Carriers and subclinical transmission

Diseases in which there is an animal reservoir, intermediate host or vector are complex and difficult to control, but even in the simplified transmission cycle of direct spread from human-to-human, complications occur with the carrier state. A carrier is a person who can transmit the infective agent, but is not manifesting the disease. There are several types of carriers:

• asymptomatic carriers who remain well throughout the infection;

• incubating or prodromal carriers who are infectious, but unaware that they are in the early stages of the disease;

• convalescent carriers who continue to be infectious after the clinical disease has passed.

The carrier state can either be transient or chronic.

The important features of carriers are as follows:

1. The number of carriers may be far greater than the number of those who are sick.

2. Carriers are not manifest so they and others are unaware that they can transmit the disease.

3. As carriers are not sick, they are not restricted and, therefore, disseminate the disease widely.

4. Chronic carriers may produce repeated outbreaks over a considerable period of time.

Identification of carriers is a singularly difficult and generally unsuccessful exercise. If the carrier is asymptomatic, the organism is often in such reduced numbers or excreted at such infrequent intervals that routine culture techniques will not detect them. The investigation has to be repeated many times and is probably only successful at specific instances, for example, during a minor diarrhoeal episode in a suspected typhoid carrier. A further difficulty is that clinically unaffected people object to having investigations performed on them, making the coverage incomplete. Examples of diseases in which the carrier state is important are typhoid, amoebiasis, poliomyelitis, menin-gococcal meningitis, diphtheria and hepatitis B. Cholera can produce more carriers than those that are sick. More on carriers will be found in the sections dealing with each of these diseases.

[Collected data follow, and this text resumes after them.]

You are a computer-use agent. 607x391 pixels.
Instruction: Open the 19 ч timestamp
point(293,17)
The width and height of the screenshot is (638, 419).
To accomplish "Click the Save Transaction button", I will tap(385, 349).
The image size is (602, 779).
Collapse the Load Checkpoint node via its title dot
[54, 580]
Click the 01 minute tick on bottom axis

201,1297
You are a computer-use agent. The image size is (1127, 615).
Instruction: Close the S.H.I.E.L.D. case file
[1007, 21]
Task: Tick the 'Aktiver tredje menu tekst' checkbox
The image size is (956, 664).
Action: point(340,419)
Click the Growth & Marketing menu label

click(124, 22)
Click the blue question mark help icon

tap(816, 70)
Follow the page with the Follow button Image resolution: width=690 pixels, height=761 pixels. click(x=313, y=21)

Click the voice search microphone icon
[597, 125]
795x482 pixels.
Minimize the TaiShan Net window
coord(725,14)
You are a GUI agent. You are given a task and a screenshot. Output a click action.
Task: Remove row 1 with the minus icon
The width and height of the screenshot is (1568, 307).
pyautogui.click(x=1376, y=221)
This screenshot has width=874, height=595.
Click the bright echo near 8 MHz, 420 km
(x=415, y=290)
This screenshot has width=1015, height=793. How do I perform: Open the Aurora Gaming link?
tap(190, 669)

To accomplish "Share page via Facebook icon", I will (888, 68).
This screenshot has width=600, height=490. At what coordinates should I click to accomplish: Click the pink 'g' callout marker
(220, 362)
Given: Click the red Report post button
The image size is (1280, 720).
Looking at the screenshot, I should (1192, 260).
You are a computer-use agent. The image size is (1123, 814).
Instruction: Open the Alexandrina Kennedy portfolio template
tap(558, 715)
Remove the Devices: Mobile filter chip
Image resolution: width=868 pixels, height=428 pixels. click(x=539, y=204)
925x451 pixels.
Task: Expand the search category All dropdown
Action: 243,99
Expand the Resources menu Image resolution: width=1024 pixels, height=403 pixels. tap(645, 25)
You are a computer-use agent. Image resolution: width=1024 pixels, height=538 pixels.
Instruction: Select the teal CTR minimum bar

In some diseases, the carrier state appears to be prolonged or is perpetuated when there are, in fact, no carriers. This may be due to cyclical sub-clinical transmission when infection is transmitted within a family or throughout a community, without the subjects being aware of any particular symptoms. One member of a family passes on the disease to another and becomes free of it him/herself. It is then passed on to other family members and eventually back again so that it is maintained in a sub-clinical cycle. When someone who is susceptible to the disease accidentally enters this cycle or the organism is more widely disseminated, then a clinical outbreak occurs. This is a mechanism by which poliomyelitis is maintained in the community.